在config里复制logstash-sample.conf,写一个自己的conf
mytask.conf的配置如下
# Sample Logstash configuration for receiving
# UDP syslog messages over port 514
input {
jdbc {
jdbc_driver_library => "D:\ElasticSearch\logstash-7.17.11\config\mysql-connector-java-8.0.29.jar"
jdbc_driver_class => "com.mysql.jdbc.Driver"
jdbc_connection_string => "jdbc:mysql://localhost:3306/ysou"
jdbc_user => "root"
jdbc_password => "root"
use_column_value => true
tracking_column_type => "timestamp"
tracking_column => "updatetime"
parameters => { "favorite_artist" => "Beethoven" }
schedule => "*/5 * * * * *"
statement => "SELECT * from post where updateTime > :sql_last_value and updateTime < now() order by updateTime desc"

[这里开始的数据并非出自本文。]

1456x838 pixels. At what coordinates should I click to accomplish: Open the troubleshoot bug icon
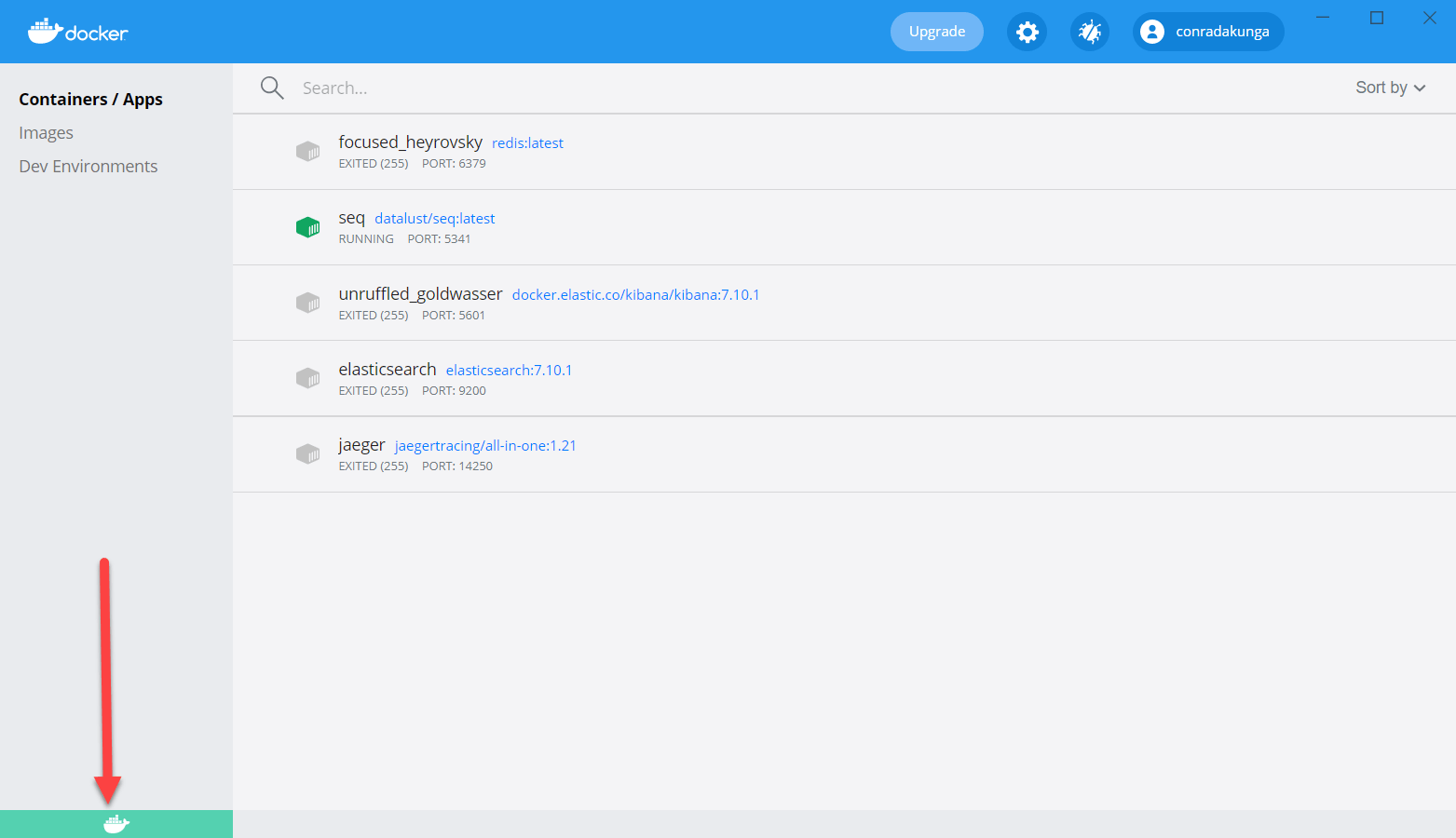(x=1089, y=33)
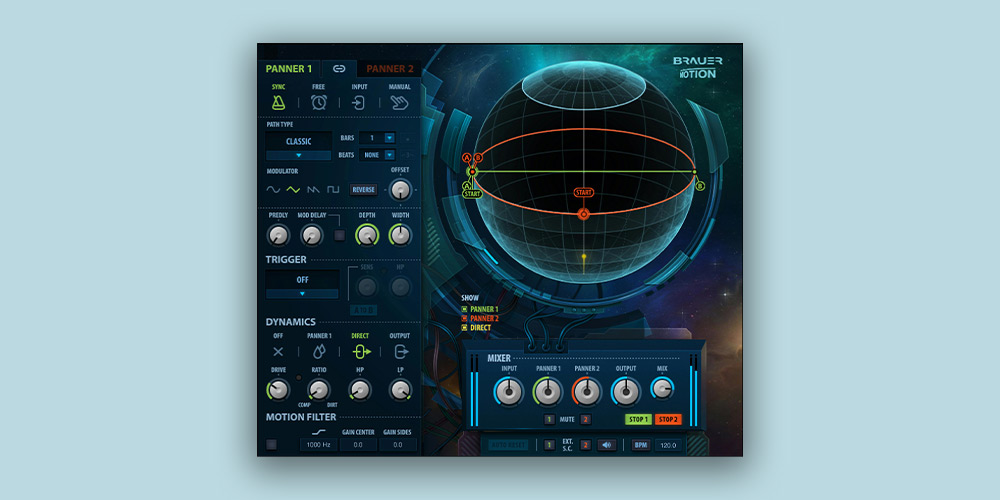Toggle Panner 2 visibility in Show list
Image resolution: width=1000 pixels, height=500 pixels.
pyautogui.click(x=464, y=318)
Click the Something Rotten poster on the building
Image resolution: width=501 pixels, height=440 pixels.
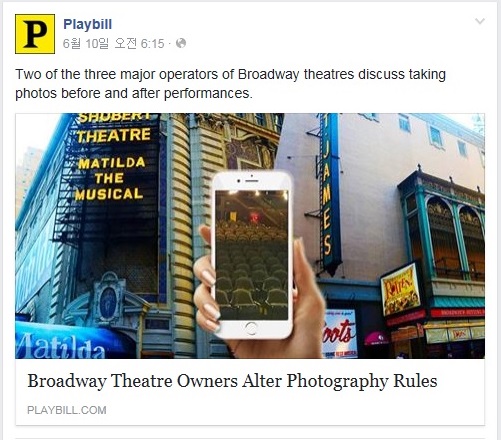pyautogui.click(x=401, y=289)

jdbc_default_timezone => "Asia/Shanghai"
}
}
output {
stdout { codec => rubydebug }
elasticsearch {
hosts => "127.0.0.1:9200"
index => "post_v1"
document_id => "%{id}"
}
}
use_column_value设为true, tracking_column_type就是会动态改变查询条件的:sql_last_value的值, tracking_column就是代表会取哪个字段的最后一条作为sql_last_value的值写进去
注意:查询语句中要按tracking_column的字段进行排序,保证最后一条是最大的
注意:被记录的值是根据logstash能读取到的值进行保存的,tracking_column记录的值是存在D:\ElasticSearch\logstash-7.17.11\data\plugins\inputs\jdbc里的logstash_jdbc_last_run里。如果要全量更新,只需要删除D:\ElasticSearch\logstash-7.17.11\data\plugins\inputs\jdbc里的logstash_jdbc_last_run文件(这个文件存储了上次同步到的数据)
踩坑:在logstash里, logstash会把读取的内容字段改成小写,所以配置里的tracking_column_type和tracking_column的updateTime和Timestamp都改成updatetime和timestamp,这样才能把读取文件的最新的updatetime的值写进sql_last_value
在logstash的bin目录中输入cmd打开编辑窗口
输入 logstash.bat -f ..\config\mytask.conf
这时,logstash就会把数据库的数据同步到elasticsearch中,但同时会出现两个问题:
1.字段全变成小写了
2.多了一些我们不想同步的数据
这时就要用到logstash的数据处理功能了 官网文档
所以配置文件要改成:
# Sample Logstash configuration for receiving
# UDP syslog messages over port 514
input {
jdbc {
jdbc_driver_library => "D:\ElasticSearch\logstash-7.17.11\config\mysql-connector-java-8.0.29.jar"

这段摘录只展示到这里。